> **What to do**
Scan each line of the entries below for the word "dropdown" and count the ones where it appears. The answer is that number alone.

*-*-*

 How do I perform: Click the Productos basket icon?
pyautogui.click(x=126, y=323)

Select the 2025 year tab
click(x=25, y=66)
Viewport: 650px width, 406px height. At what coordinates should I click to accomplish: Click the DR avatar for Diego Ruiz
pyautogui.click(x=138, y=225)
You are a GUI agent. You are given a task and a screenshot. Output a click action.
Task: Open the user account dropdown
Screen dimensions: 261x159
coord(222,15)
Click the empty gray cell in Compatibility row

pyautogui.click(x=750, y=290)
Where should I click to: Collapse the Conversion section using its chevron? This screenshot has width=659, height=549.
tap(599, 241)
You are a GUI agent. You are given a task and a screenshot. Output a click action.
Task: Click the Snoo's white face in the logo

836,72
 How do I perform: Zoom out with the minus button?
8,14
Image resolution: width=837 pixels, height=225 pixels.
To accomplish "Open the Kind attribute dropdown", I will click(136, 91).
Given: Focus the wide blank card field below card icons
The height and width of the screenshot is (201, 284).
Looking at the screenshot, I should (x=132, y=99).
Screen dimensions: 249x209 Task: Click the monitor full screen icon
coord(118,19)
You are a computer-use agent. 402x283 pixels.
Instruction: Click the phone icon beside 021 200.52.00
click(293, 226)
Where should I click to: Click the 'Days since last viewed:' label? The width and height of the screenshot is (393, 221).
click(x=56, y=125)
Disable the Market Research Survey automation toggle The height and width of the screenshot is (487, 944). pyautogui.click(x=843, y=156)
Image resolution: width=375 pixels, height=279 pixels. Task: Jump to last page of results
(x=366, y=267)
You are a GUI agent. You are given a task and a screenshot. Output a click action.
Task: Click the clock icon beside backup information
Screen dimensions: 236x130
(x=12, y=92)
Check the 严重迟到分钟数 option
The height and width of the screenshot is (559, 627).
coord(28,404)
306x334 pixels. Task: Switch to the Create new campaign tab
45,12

*-*-*

> **Solution to this problem**
2